Caracterização de dano moral pela apresentação antecipada de cheque: requisitos e limites

Luiz Felipe, Estudante de Direito
Publicado por Luiz Felipe
há 5 anos

1. Conceitos e utilização do cheque

O cheque é um título de pagamento ainda bastante utilizado atualmente apesar de certas restrições como consultas prévias em sites de proteção ao crédito, não recebimento de cheques de outras praças e outros cuidados que são adotados de modo a evitar o não recebimento do valor devido. As facilidades nas utilizações de cartões magnéticos direcionam o cheque a um futuro próximo em que entrará em desuso, porém enquanto utilizado no mercado, devem existir garantias jurídicas de modo a proteger todos os sujeitos (emitentes, beneficiários, endossantes, avalistas).

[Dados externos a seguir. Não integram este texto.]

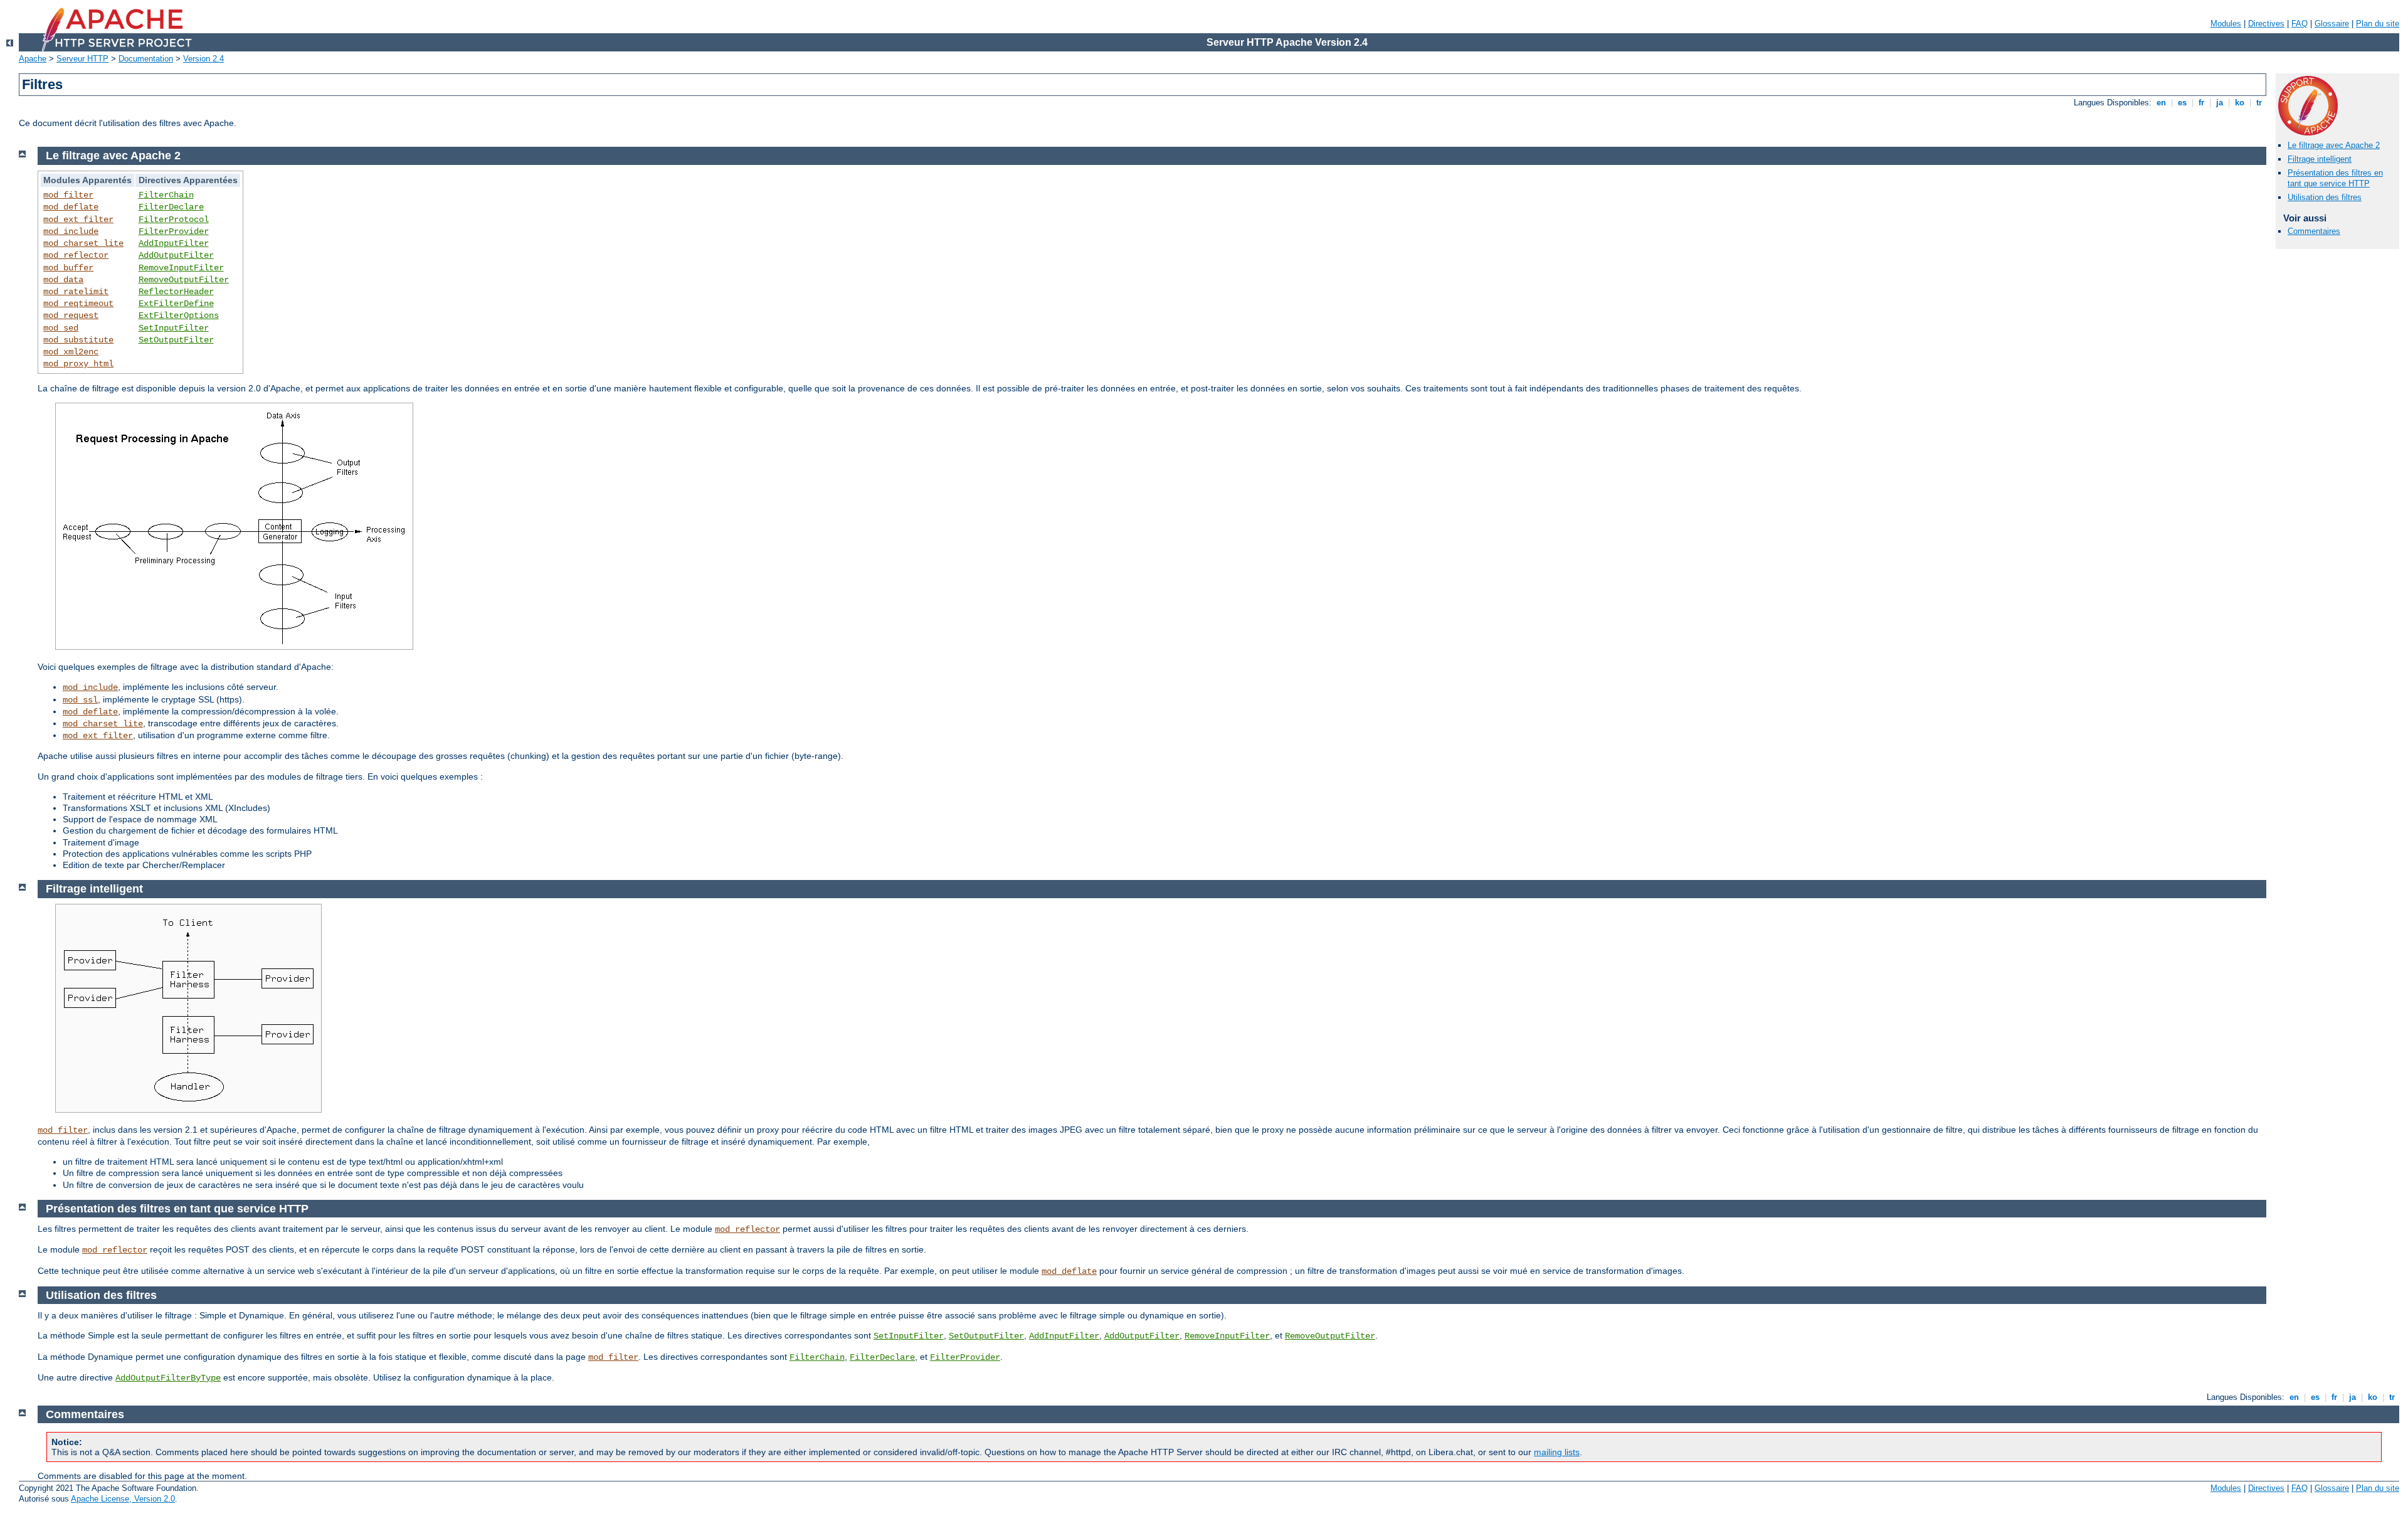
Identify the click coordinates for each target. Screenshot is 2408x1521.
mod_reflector (75, 255)
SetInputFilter (174, 328)
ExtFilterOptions (179, 315)
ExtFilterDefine (176, 304)
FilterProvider (174, 231)
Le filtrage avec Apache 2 (2334, 145)
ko (2239, 102)
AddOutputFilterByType (168, 1378)
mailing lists (1557, 1452)
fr (2201, 102)
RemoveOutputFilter (184, 280)
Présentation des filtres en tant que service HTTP (2335, 178)
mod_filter (68, 195)
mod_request (70, 315)
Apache (32, 58)
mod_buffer (68, 268)
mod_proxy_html (78, 364)
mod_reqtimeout (78, 304)
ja (2220, 102)
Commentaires (2314, 231)
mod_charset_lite (83, 243)
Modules (2225, 23)
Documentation (146, 58)
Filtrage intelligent (2320, 159)
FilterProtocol (174, 220)
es (2182, 102)
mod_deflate (70, 207)
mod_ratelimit (75, 292)
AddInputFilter (174, 243)
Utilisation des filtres (2325, 197)
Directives (2266, 23)
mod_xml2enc (70, 352)
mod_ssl (80, 700)
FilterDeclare (171, 207)
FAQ (2299, 23)
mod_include (70, 231)
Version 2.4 (203, 58)
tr (2259, 102)
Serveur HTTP (82, 58)
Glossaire (2332, 23)
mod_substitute (78, 340)
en (2161, 102)
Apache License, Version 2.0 (123, 1498)
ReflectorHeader (176, 292)
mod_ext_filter (78, 220)
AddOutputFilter (176, 255)
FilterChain (166, 195)
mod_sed (60, 328)
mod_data (63, 280)
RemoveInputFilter (181, 268)
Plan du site (2377, 23)
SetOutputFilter (176, 340)
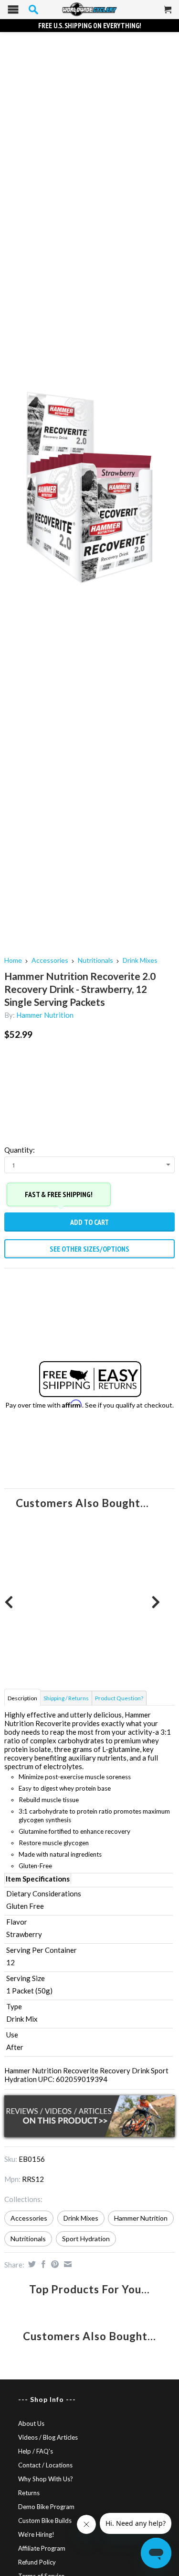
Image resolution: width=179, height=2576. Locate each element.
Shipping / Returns (66, 1698)
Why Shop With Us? (45, 2479)
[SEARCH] (33, 9)
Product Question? (119, 1698)
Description (22, 1698)
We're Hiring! (36, 2534)
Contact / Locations (45, 2465)
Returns (29, 2493)
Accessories (50, 960)
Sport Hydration (86, 2239)
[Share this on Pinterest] (54, 2264)
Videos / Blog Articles (48, 2437)
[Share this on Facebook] (42, 2264)
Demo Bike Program (46, 2506)
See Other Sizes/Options (89, 1249)
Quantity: (19, 1149)
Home (13, 960)
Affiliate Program (41, 2548)
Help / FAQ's (35, 2451)
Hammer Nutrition (45, 1015)
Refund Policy (37, 2562)
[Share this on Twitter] (31, 2264)
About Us (31, 2423)
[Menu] (13, 11)
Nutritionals (95, 960)
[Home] (89, 9)
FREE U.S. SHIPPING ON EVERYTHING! (89, 25)
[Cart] (168, 13)
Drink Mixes (140, 960)
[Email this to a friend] (67, 2264)
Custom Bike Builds (45, 2520)
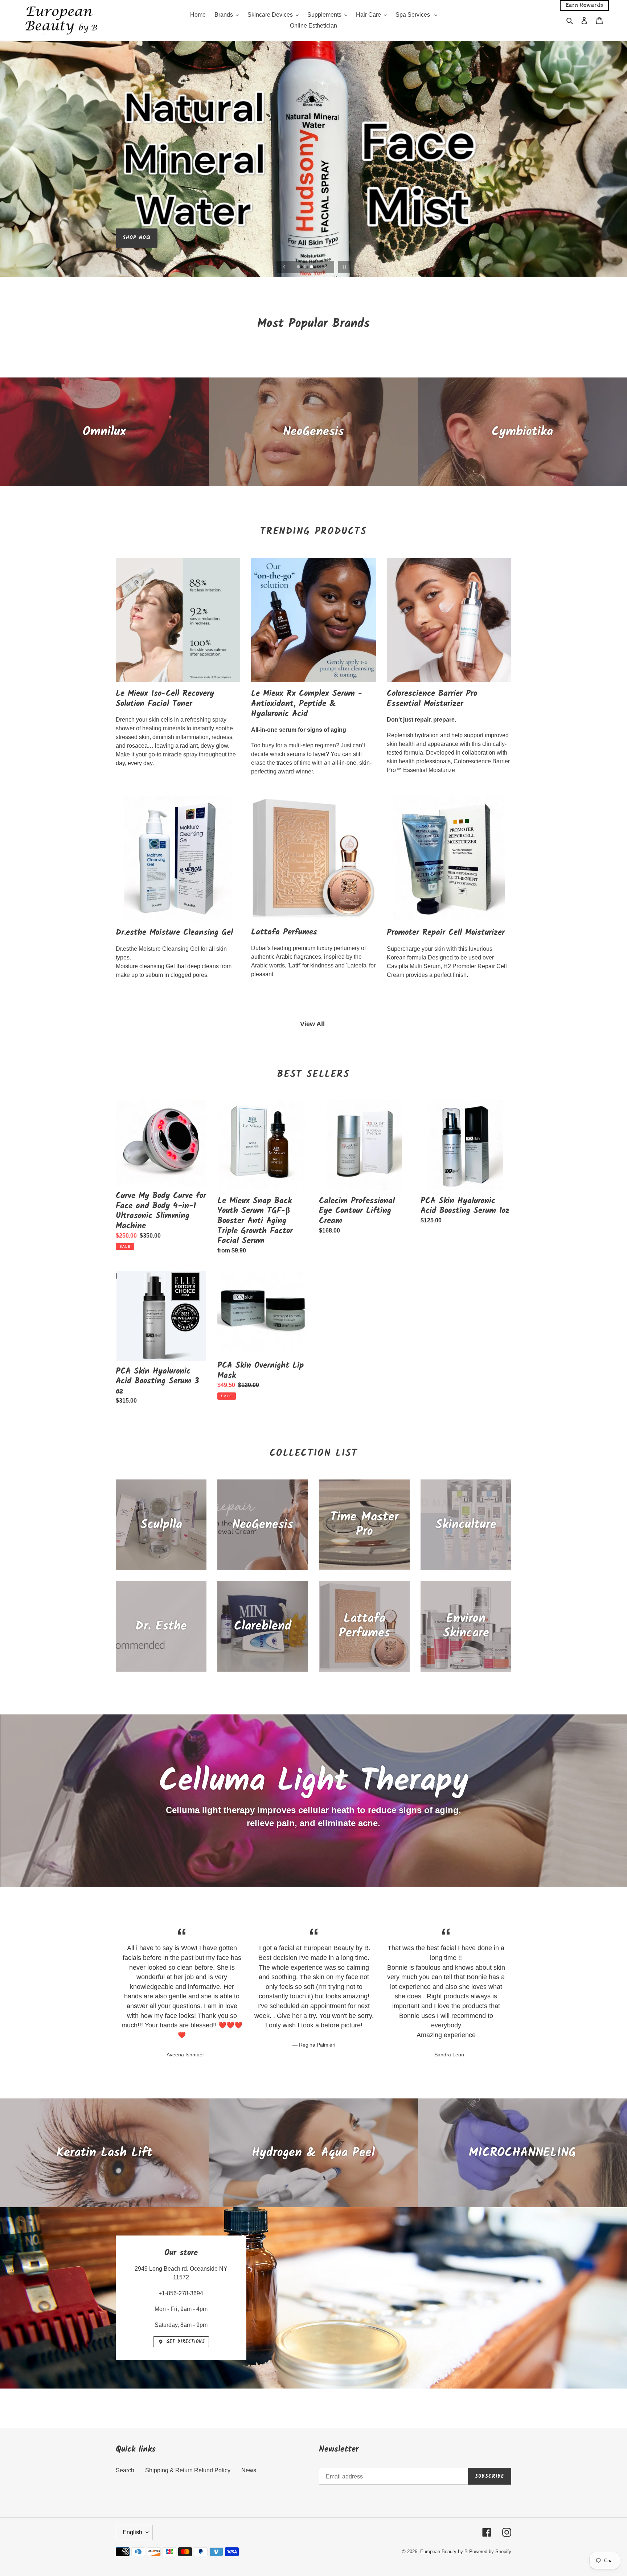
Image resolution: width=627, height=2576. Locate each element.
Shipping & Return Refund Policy (187, 2470)
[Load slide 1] (299, 267)
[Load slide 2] (305, 267)
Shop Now (137, 252)
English (132, 2532)
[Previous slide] (284, 267)
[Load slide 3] (312, 267)
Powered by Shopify (490, 2551)
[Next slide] (325, 267)
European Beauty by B (444, 2551)
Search (125, 2470)
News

Conforme entendimento da Lei 7.357/1985 o cheque é uma ordem de pagamento à vista, determinando no Art. 32 que se considera não inscrita qualquer menção em contrário. Portanto, o cheque é um título que poderá o credor exigir a qualquer momento, obviamente respeitando os prazos para execução. Apesar desta garantia dada aos cheques, é comum no mercado se pós-datar um cheque, ou seja, por livre vontade das partes, colocá-lo com data futura ou ainda colocar um aviso com a expressão “bom para”. Quando isso ocorre, credor e devedor contratam em apresentar o cheque apenas na data estipulada, portanto, recorrendo aos princípios expressos no Código Civil, no Art. 422, devem observar a todo o momento da contratação e na sua execução, os princípios da probidade e boa-fé.

2. Caracterização de dano moral

Para a caracterização de dano moral, a conduta do agente deve ser suficiente para denegrir dentre outros direitos de personalidade, principalmente a honra da pessoa. Processualmente, é necessário provar a conduta culposa do agente, o dano e o nexo causal entre as duas. Conforme dispõe o Art. 944 do Código Civil, a indenização mede-se pela extensão do dano, portanto, por livre convencimento, o Juiz determinará a indenização conforme a gravidade da conduta do agente e o dano causado.

Conforme ensina Maria Helena Diniz, o dano é um dos pressupostos da responsabilidade civil, contratual ou extracontratual, visto que não poderá haver ação de indenização sem a existência de um prejuízo.

Apesar do dano moral se tratar de uma questão probatória onde é necessário provar os três requisitos para a sua tipificação (conduta, dano e nexo), alguns, por questão já pacífica na jurisprudência, são presumidamente considerados dano moral, conhecido também como dano moral in res ipsa, como exemplo a negativação indevida no SPC, conforme processo 00126346620108260361 SP 0012634-66.2010.8.26.0361:

RESPONSABILIDADE CIVIL – Indenização – Protesto indevido - Duplicatas mercantis - Falta de aceite e de comprovante de entrega de mercadoria – Dano moral – Ocorrência – Protesto indevido de título é fonte geradora de dano moral - Dano "in re ipsa", que independe de prova – Fixação em R$ 3.500,00 – Admissibilidade – Súmula 385 do STJ – Inaplicabilidade – Sentença mantida - Recurso desprovido.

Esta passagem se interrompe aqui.